CLIA also hasn’t kept pace with laboratory technology in the area of digital pathology, raising the question of whether sending a digital image of a PT specimen to another lab constitutes PT referral, says lawyer Jane Pine Wood of McDonald Hopkins in Dennis, Mass. Wood, in fact, recently dealt with a PT referral case involving digital pathology that was “quietly resolved” at the final hour. In the case, the laboratory, which did only the technical component for the pro­ficiency test in question, sent a digital image of a molecular pathol­ogy specimen to a specialty pathology group out of state for professional interpretation, as it normally would a patient sample. Unsure how to handle the situation, the CLIA inspector contacted the CMS, which said it was a PT referral, Wood reports.

“CMS ended up withdrawing [the complaint] the day before the lab’s CLIA certificate was [to be] revoked,” Wood says.

In Dr. Killeen’s view, a strict liability standard is applied to laboratory directors based on the “captain of the ship” analogy whereby the captain is responsible for everything that goes on onboard. But “a captain has complete authority on the ship,” Dr. Killeen points out, whereas “the employed lab director … may not even have hiring and firing authority in a large organization.”

Enforcement of the prohibition against PT referral, many say, should be consistent with the intended effect on the quality of and on patient access to laboratory services.

“In plenty of these PT referral cases,” Kazon says, “ultimately the sanctions work to the disadvantage of patients and everyone else. You may have a hospital lab that, because of some error, can’t serve patients anymore.”
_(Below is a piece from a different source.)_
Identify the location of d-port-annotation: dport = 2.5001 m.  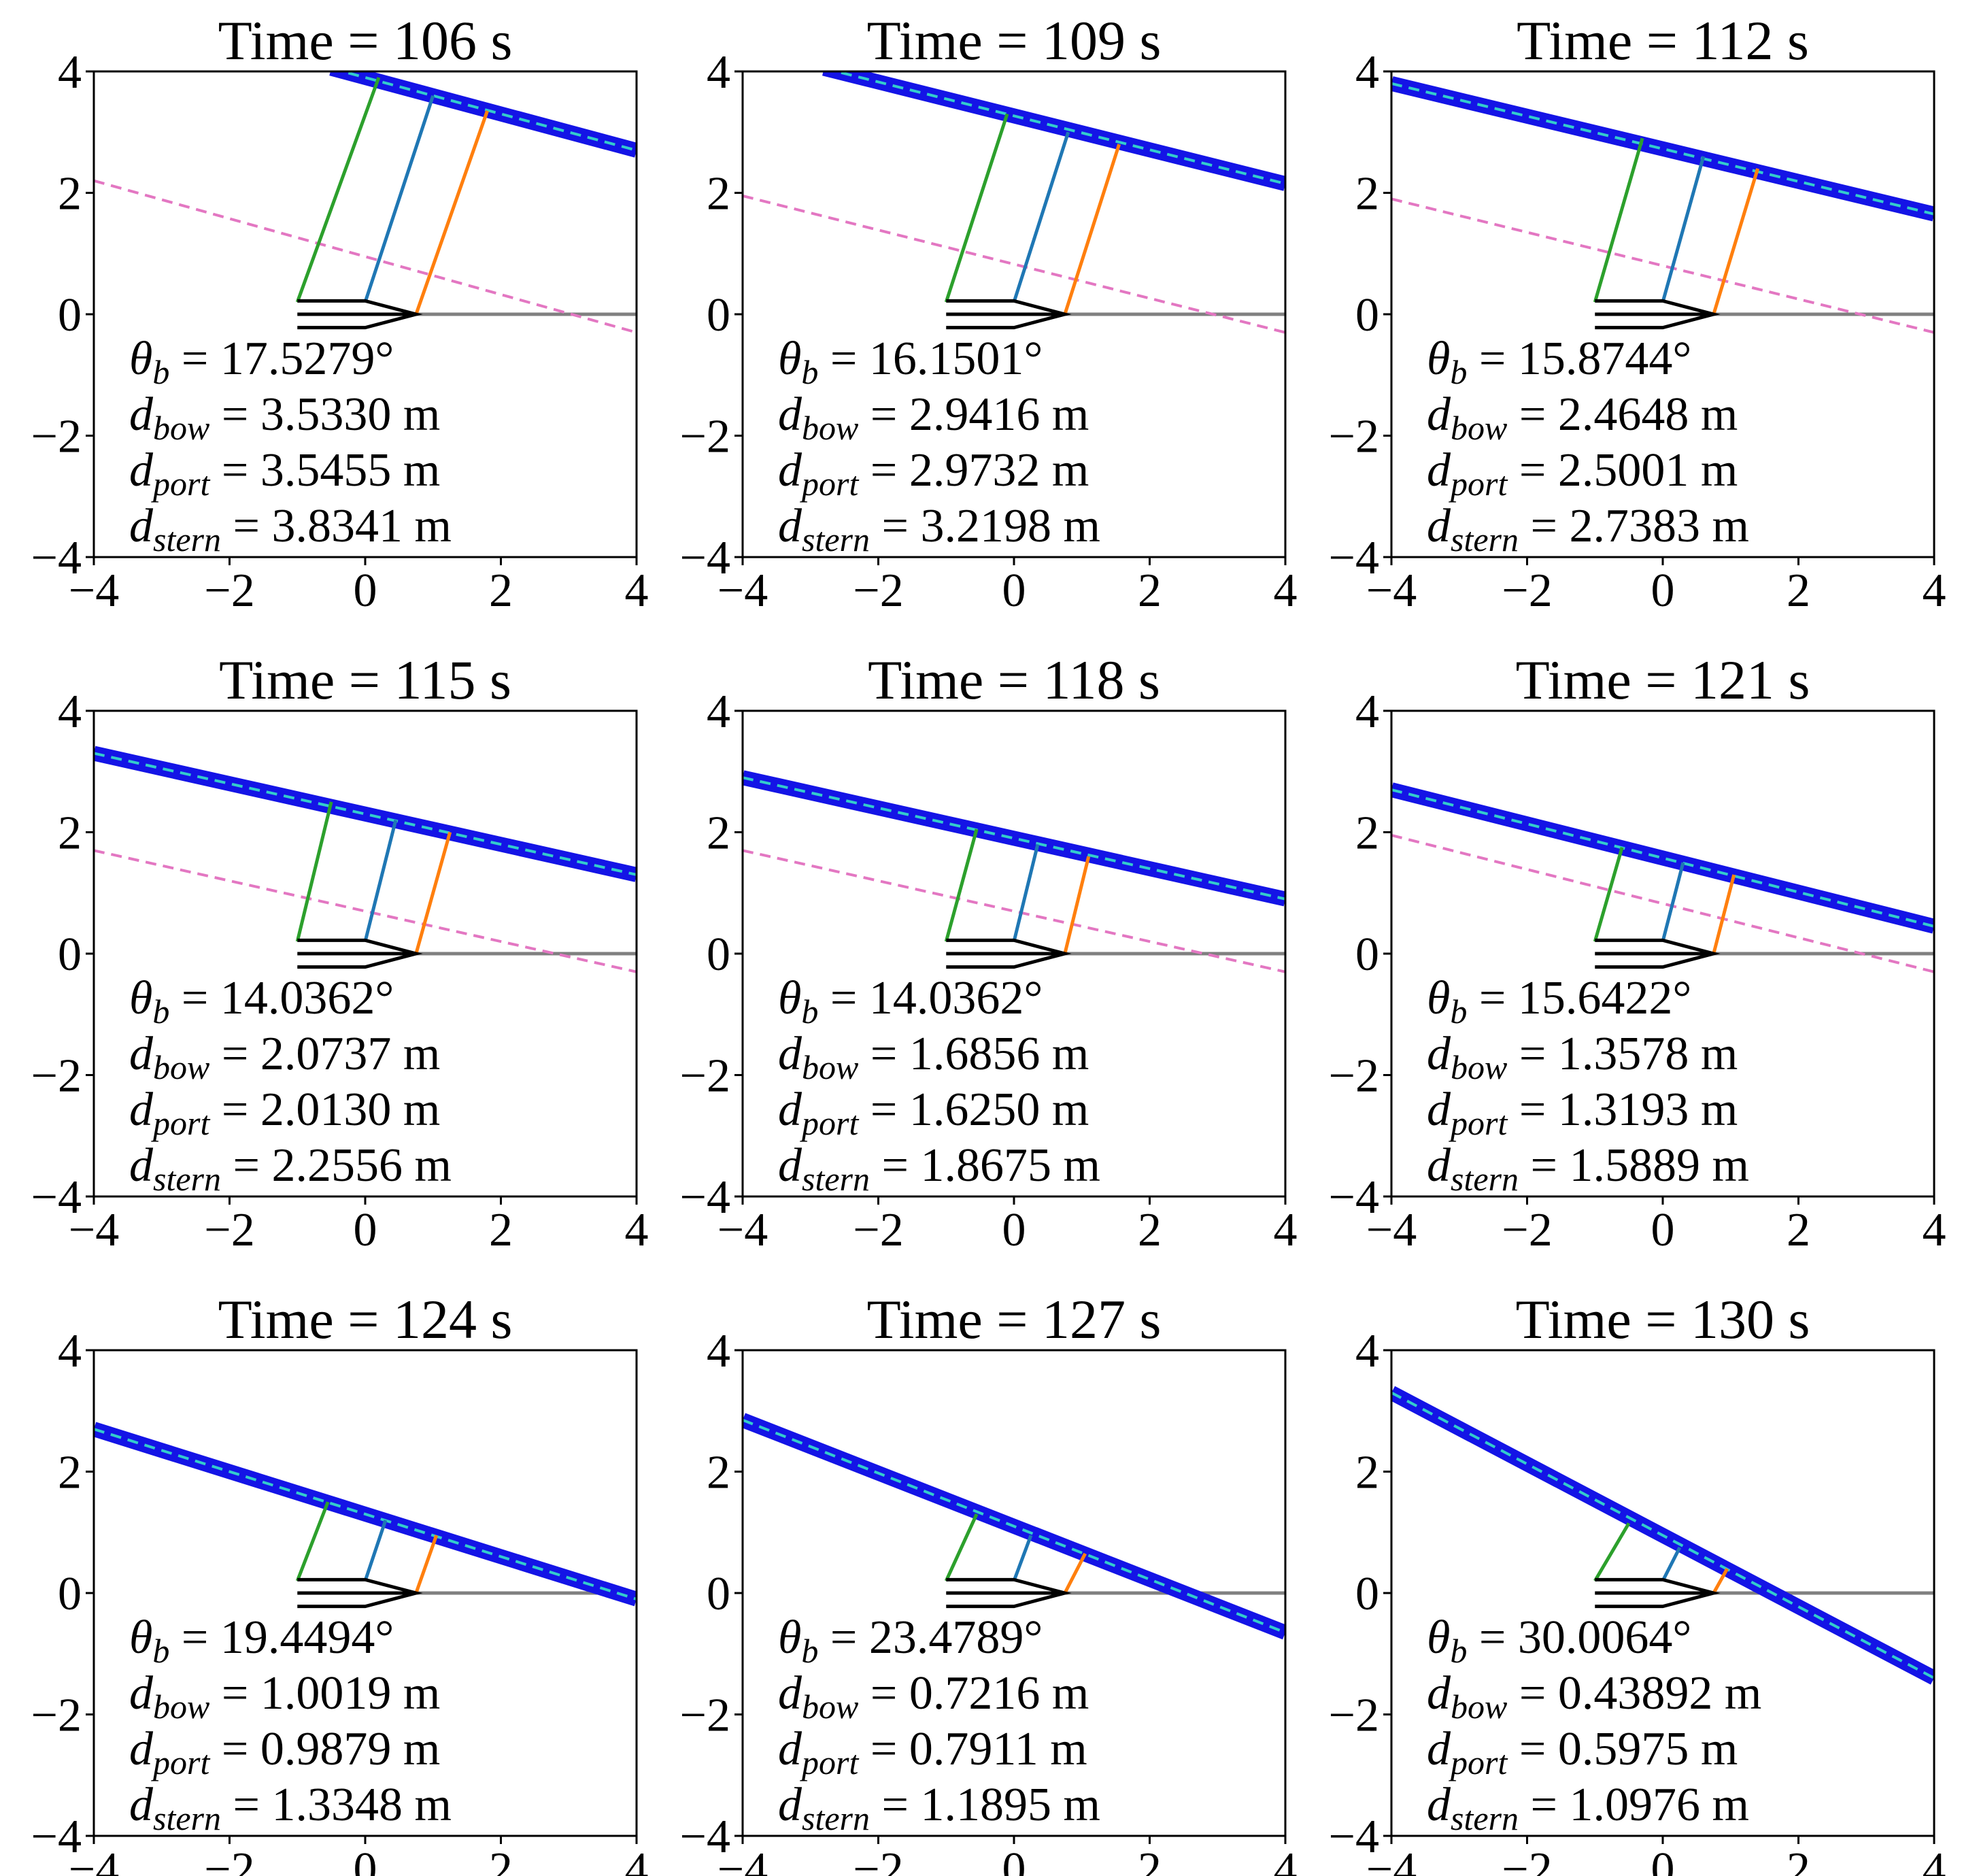
(1582, 474).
Wood agrees, noting that the goal is to “discourage sloppy quality and fraudulent behavior,” while also encouraging people to provide lab director services, especially in rural areas where it’s difficult to get a pathologist to serve as director, even without the liability related to PT referral. Many of the PT referral cases do occur in remote or rural hospitals where the lab director is not on site full time.
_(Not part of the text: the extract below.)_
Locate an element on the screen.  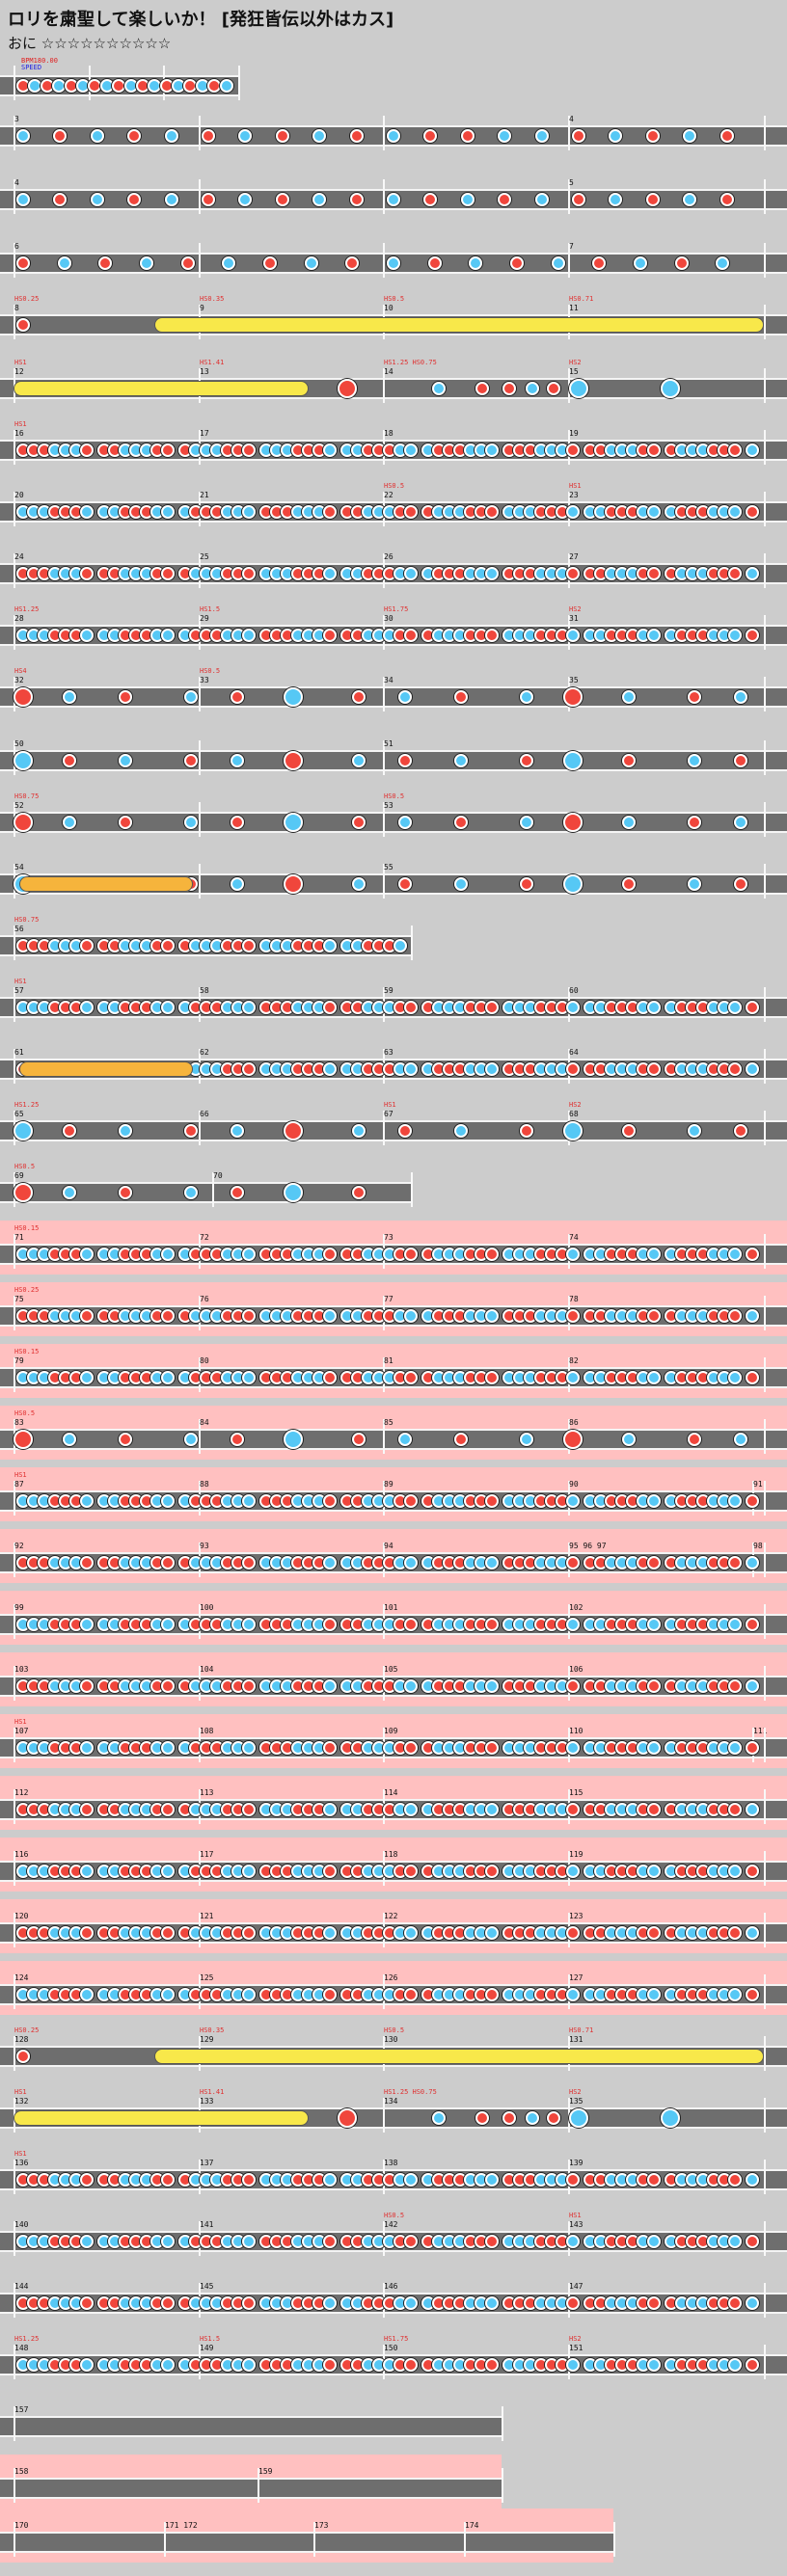
measure-number: 60 is located at coordinates (574, 991).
Wade Pediatrics fought the revocation of its CLIA license in part because the practice is in a rural area of Oklahoma where a lot of children are on Medicaid, Glick says. “Probably 75 percent of the [Wade] practice is Medicaid patients, and having the lab closed meant those patients had to have their lab work done elsewhere.”

CAP president Dr. Schwartz says, “The whole problem with all of health care is that everyone wants consistency, but situations are different, and people are different, and patients are different. There has to be some flexibility for special circumstances and situations. But often achieving flexibility isn’t easy.”
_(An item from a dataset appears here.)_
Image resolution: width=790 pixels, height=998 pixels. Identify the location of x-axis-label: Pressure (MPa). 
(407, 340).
“One also has to look at the ultimate goal,” he adds, “and that should be that the lab has a system in place to ensure it gets the right results for a given patient.”

As the PT referral saga evolves in the regulatory and judiciary arenas, and perhaps eventually in Congress, Hooper cautions labs against complacency: “Labs are competitive and [loss of CLIA certification] for PT referral is one of those things that I’m not certain people are very concerned about—until it happens to them.”

A laboratory, Kazon says, “cannot overemphasize to its employees the importance of understanding that they should never, ever, ever refer a PT sample to another lab—period. People should know it’s a situation where even though they normally send a test to the lab down the street to do part of the test, if it’s a PT sample, don’t do it.”

Yost warns that labs that perform distributed testing or send reflex or confirmatory testing or consults to another lab must be especially cautious when training employees. “Many of the incidents occur in these situations,” she says.

She urges labs to have “robust policies and procedures in place to avoid any perception of cheating.”

“The devil,” she says, “is truly in the details.”


Karen Lusky is a writer in Brentwood, Tenn.